Just over a decade ago, Apple was a struggling computer company with too many products that didn't sell and not enough innovation to have much of a future. But we all know the story -- Steve Jobs returned, products were brilliantly invented, marketed and improved. What was once a near-bankrupt PC purveyor grew to become the largest and most successful tech company in the world with a stock market value of over $300 billion.
Apple's biggest fans (and top pundits) went along for the ride, a journey not unlike the one made by the ancient Israelites who started out as an oppressed and downtrodden group, wandered for 40 years in the desert after being set free, and finally reached the promised land to become the chosen people. There's no denying that, today, Apple and its fans have reached the promised land. The company dominates the markets for high-end computers, digital music players and tablets while also doing quite well in smart phones. Its iTunes ecosystem is the top-seller of music in any format, online video and mobile apps. Kudos to Jobs and his merry band.
The problem is that despite Apple's many successes, it's far from perfect from the point of view of consumers and customers. The MobileMe online service is under-featured and way overpriced. Apple's electronic book effort, iBooks, excludes everything from Random House, the biggest publisher in the world, works only on Apple platforms and helped usher in a massive ebook price increase last year. The iTunes software itself has become a bloated mess, suffering under the weight of having more and more categories of stuff and needed functionality piled on. Even the super-duper iPhone and iPad have areas of needed improvement.
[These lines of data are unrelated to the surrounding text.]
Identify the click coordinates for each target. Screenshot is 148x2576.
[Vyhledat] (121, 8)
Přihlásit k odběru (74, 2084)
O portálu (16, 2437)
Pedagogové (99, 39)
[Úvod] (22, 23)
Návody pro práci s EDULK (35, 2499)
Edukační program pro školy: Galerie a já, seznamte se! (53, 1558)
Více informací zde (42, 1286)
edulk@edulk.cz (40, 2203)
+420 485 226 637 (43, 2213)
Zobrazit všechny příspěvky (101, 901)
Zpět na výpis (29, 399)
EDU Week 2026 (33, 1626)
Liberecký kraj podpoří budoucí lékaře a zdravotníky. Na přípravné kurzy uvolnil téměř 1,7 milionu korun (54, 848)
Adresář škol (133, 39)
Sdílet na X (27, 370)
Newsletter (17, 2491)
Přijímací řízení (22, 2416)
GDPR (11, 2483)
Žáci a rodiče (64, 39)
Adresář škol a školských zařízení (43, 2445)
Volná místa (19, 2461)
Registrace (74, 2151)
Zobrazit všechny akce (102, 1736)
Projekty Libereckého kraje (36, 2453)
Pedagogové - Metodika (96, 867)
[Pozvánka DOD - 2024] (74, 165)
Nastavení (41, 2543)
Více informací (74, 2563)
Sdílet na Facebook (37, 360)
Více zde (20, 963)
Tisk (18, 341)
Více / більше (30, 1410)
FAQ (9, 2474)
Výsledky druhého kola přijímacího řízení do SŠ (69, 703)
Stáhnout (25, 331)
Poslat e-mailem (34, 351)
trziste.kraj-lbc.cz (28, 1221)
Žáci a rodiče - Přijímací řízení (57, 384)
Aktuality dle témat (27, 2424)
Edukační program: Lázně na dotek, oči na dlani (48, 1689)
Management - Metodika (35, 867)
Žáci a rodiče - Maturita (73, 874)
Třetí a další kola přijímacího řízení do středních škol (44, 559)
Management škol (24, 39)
Of course, Apple's doing at least as well or better by its customers than any tech company you can name. So what's the problem? Why create The Orange View? The problem is that the pundits and analysts who stuck with Apple through the days of wandering in the desert seem to have emerged into the promised land all too eager to take down any critics of the company, ignore all the flaws and generally go on the attack against any innovation or good idea that's emerged from somewhere else.
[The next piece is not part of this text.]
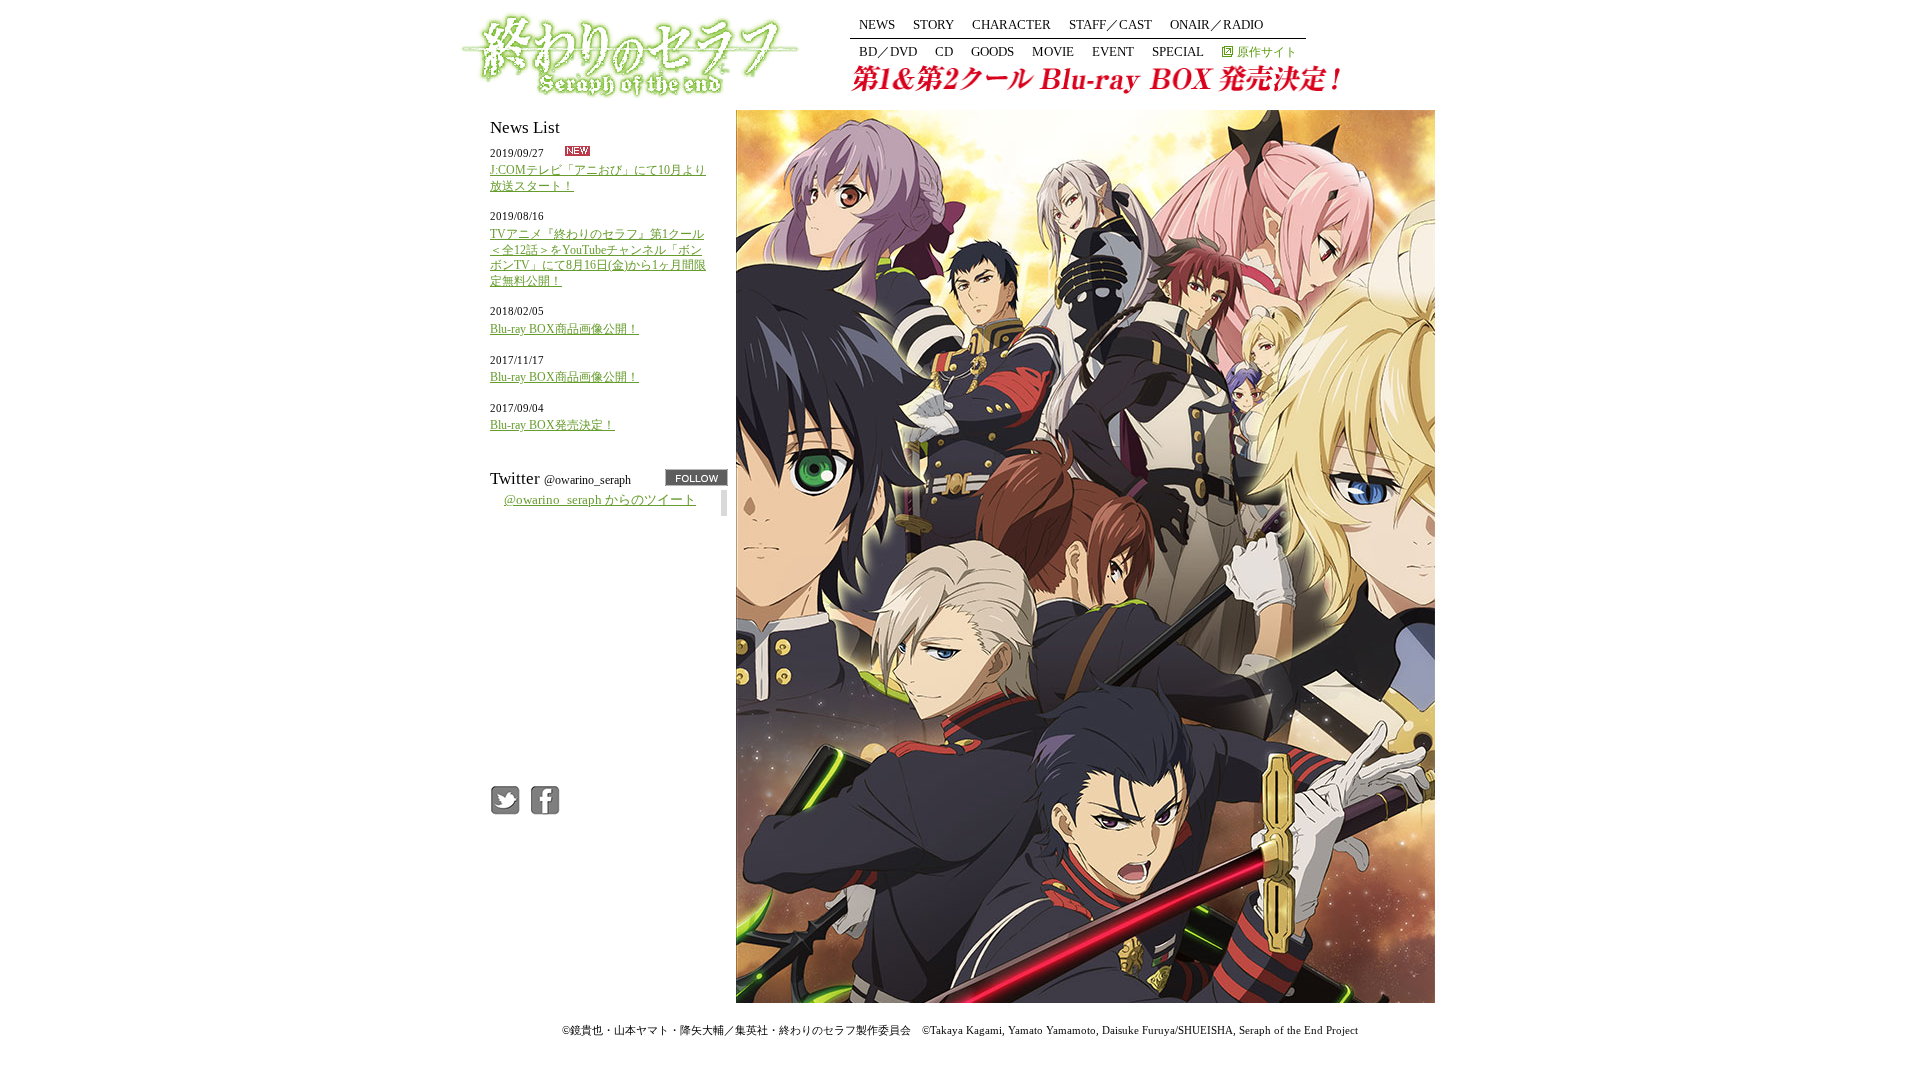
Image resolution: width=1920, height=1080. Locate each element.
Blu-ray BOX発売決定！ (552, 425)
One of the more stunning displays of Apple-centrism came on a Macworld panel last month about the future of computing where the four pundits on display ignored virtually every other hardware and software company on the planet as they forecast all the tech wonders to come. Former Nokia analyst Horace Dediu has created some excellent graphics depicting the current tech environment but throws in enough unsupported jibes at almost everyone but Apple that his conclusions don't always reach the same level of polish as his bar charts.
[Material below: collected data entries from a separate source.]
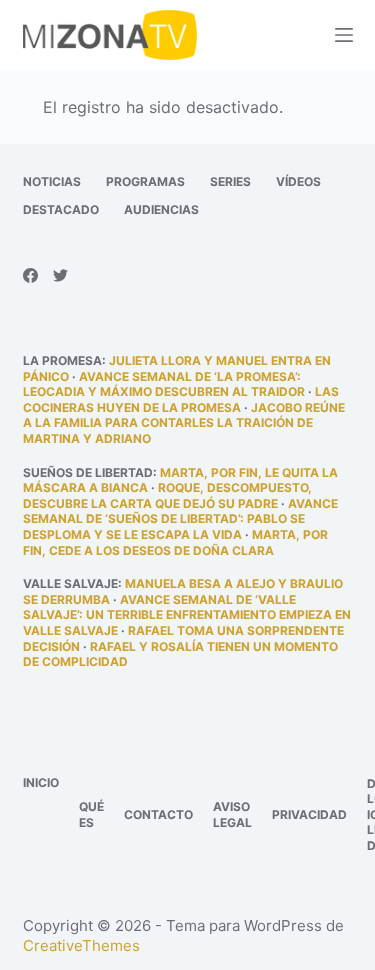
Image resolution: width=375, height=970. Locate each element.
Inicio (41, 782)
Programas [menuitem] (145, 181)
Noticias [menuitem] (52, 181)
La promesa (62, 360)
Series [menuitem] (230, 181)
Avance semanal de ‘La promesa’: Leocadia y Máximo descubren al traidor (164, 384)
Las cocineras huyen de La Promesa (181, 399)
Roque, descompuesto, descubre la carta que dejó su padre (167, 495)
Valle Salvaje (70, 583)
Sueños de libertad (88, 472)
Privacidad (309, 814)
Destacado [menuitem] (61, 209)
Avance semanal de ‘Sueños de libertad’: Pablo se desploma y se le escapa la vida (180, 519)
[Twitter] (60, 275)
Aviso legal (232, 814)
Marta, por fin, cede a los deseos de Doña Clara (175, 542)
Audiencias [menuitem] (161, 209)
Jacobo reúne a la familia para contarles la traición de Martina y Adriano (184, 423)
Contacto (158, 814)
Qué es (91, 814)
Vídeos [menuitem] (298, 181)
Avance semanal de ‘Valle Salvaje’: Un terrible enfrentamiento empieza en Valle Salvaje (187, 615)
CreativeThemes (81, 945)
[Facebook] (30, 275)
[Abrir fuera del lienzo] (344, 35)
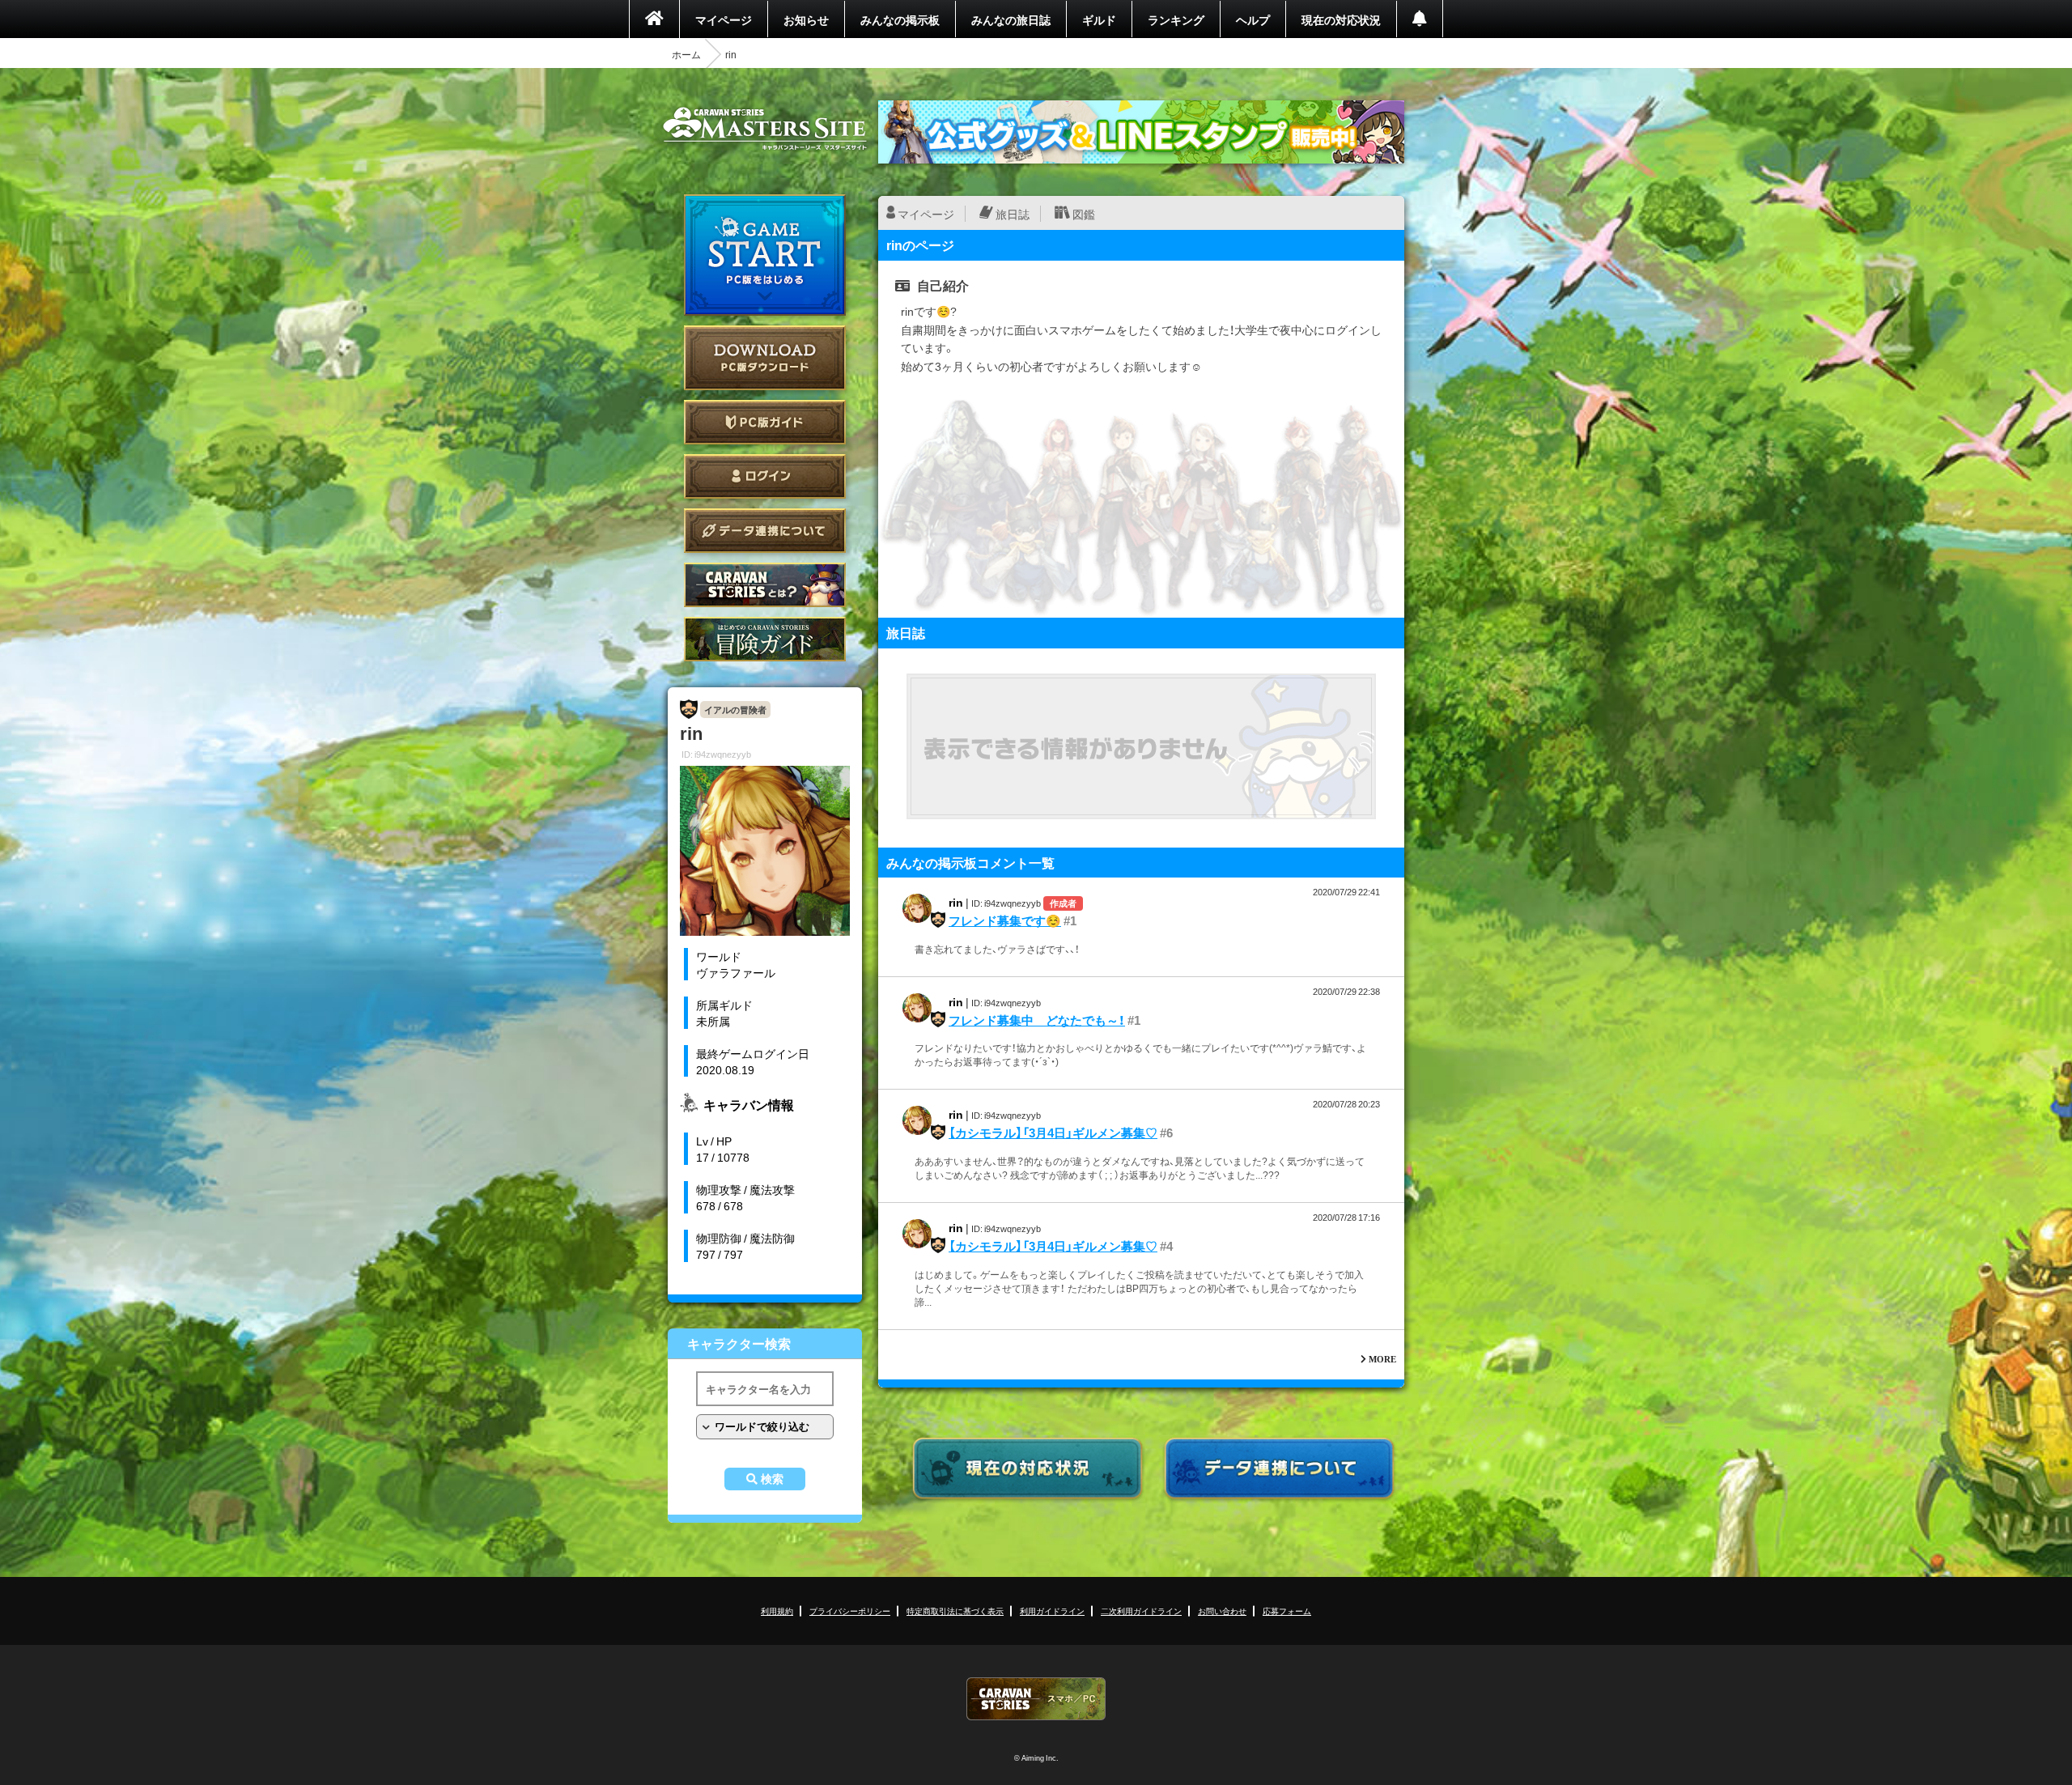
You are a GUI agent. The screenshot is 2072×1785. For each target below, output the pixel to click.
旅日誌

So instead of posting the occasional comment on someone else's web site or offering a 140 character retort on Twitter, I'll be posting here. In between posts, I'll also be running links with short comments a la Gruber's Daringfireball blog.
What you won't find here are gadget and software reviews, personal ruminations and complaints about geeky stuff or general commentary on tech trends. I'm also not expecting to post much photography or imagery here. All of that kind of stuff will all remain over on sister site GravitationalPull.net.
I'm strongly opposed to anonymous criticism and so you can see from the About page that I'm Aaron Pressman, a journalist with more than 20 years experience covering business, politics and technology. Nothing here has anything to do with my day job and all posts will reflect solely my personal opinions and views, for better or worse.